Stored items
"""

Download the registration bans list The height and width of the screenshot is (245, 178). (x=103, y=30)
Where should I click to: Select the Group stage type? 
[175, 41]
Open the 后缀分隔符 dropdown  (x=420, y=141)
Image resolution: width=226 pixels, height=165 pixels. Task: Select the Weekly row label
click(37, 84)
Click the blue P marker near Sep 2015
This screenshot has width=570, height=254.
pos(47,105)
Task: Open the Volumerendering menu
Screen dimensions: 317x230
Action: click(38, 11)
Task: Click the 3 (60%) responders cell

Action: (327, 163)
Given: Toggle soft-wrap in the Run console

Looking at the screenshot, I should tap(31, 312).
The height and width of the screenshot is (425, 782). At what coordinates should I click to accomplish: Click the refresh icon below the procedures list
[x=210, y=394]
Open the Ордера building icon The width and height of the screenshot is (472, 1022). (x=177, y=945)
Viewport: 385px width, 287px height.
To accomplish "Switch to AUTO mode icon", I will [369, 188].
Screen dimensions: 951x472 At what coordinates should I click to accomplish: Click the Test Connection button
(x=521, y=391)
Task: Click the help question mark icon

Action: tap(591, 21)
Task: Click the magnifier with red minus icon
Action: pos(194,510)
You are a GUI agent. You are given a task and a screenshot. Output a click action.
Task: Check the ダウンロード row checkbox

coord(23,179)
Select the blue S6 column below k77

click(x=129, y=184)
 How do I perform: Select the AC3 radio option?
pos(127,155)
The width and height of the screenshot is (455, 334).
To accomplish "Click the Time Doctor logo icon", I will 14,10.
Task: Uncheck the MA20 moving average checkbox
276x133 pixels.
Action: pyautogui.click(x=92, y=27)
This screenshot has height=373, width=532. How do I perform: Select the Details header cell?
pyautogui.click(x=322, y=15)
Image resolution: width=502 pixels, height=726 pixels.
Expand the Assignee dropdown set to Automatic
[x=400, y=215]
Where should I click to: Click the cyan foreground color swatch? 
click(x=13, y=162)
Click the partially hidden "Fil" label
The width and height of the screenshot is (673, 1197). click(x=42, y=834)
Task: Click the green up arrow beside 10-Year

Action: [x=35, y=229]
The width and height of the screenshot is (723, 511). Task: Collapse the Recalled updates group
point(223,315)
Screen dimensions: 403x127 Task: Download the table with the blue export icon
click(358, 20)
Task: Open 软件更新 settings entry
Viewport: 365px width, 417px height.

"""

Repeat only what runs from the line holding "Task: Click the green up arrow beside 10-Year" to the end of the data, keeping every line exactly as written, first and last included.

Task: Click the green up arrow beside 10-Year

Action: [x=35, y=229]
The width and height of the screenshot is (723, 511). Task: Collapse the Recalled updates group
point(223,315)
Screen dimensions: 403x127 Task: Download the table with the blue export icon
click(358, 20)
Task: Open 软件更新 settings entry
Viewport: 365px width, 417px height.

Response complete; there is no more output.